Love for Your Friends

When I was younger, I was told that one day I would have to choose between my friends or my partner. I wouldn’t have time for both, or one relationship would tear apart the other. I’ve learned this isn’t true in the slightest when you’re with the right company and reach the right level of maturity. When the people in your life truly care for you, they’ll always want to be there and spend whatever time they have with you. Quality time with friends or a partner doesn’t need to be exclusive or competitive.

I couldn’t fathom dating someone who doesn’t one day become one of your best friends. Everyone experiences this differently, but I appreciate my partner and having both a romantic and platonic relationship with one another and knowing which side of the relationship is necessary for each situation. Recognizing the difference between romantic and platonic love might save you from heartbreak down the road. However, don’t be afraid to be friends and lovers as the right person will be both.

LOVE FOR YOURSELF & YOUR PARTNER

The mentality that “You can’t love someone else until you love yourself” is outdated and unfair to those working on loving themselves. I’ve struggled deeply with my self-worth, where self-hatred was temporary, and self-love was practically void, especially when coming to terms with my sapphic side. It made me think I was broken and couldn’t be with someone until I was fixed. I knew that it was never someone else’s job to “fix” me, but that didn’t mean I wasn’t capable of loving and being loved while healing. Both you and your partner are deserving of patience and compassion regarding your personal journeys. I learned that self-love is a process that has no end but a process worth working towards. 
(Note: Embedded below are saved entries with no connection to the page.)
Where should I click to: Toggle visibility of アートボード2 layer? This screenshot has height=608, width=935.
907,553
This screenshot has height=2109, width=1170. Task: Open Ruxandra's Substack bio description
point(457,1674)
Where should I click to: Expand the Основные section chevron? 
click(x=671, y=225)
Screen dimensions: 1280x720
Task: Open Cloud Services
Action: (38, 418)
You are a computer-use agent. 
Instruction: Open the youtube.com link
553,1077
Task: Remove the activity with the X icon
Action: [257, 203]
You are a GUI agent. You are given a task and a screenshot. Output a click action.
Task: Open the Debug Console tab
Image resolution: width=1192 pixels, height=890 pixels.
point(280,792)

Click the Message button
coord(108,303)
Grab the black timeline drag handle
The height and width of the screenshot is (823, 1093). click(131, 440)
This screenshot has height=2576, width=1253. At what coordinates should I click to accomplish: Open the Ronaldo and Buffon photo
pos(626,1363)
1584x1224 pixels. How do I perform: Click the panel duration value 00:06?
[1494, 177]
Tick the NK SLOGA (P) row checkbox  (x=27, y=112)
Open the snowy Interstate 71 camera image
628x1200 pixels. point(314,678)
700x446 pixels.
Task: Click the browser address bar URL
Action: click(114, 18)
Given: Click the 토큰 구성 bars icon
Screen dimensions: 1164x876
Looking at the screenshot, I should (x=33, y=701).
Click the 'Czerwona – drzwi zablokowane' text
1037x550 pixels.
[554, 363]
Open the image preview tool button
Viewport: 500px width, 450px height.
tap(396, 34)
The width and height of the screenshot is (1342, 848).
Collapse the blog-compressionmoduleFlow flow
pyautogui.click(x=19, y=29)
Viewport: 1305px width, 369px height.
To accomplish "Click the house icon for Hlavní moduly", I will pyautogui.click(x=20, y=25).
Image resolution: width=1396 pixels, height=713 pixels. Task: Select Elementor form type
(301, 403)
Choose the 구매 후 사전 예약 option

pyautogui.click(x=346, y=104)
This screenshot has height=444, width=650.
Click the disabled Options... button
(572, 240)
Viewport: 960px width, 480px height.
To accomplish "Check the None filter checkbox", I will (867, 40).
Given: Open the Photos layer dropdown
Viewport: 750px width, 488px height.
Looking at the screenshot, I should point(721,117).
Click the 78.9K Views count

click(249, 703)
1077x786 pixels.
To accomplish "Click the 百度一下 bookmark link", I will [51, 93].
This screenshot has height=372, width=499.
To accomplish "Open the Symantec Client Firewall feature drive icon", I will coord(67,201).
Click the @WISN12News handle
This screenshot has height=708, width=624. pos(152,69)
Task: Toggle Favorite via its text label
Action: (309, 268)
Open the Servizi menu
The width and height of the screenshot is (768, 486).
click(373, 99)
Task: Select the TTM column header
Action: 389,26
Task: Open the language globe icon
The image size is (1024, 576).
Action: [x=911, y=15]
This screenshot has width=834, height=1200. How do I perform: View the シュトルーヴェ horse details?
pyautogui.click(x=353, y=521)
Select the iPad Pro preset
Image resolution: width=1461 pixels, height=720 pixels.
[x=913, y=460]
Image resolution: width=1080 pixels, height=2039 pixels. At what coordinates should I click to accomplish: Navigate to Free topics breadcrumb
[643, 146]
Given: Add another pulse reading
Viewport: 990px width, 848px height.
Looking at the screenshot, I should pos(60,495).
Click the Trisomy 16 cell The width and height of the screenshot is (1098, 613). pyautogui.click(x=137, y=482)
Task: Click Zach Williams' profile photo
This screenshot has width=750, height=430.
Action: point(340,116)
In the end, love comes from the heart but is also an active choice to put in the necessary work for you and the people you love. That means being there for yourself even when you don’t think you deserve it. Not every day will be perfect, but patience is vital for growth and healing. The biggest lesson I’ve learned is that you’ll never be “done” learning about yourself and the way love can fit into your life, but it’ll always be worth the effort to try. You’ll be amazed how much your life can change when you open your heart to the endless possibilities of healthy love.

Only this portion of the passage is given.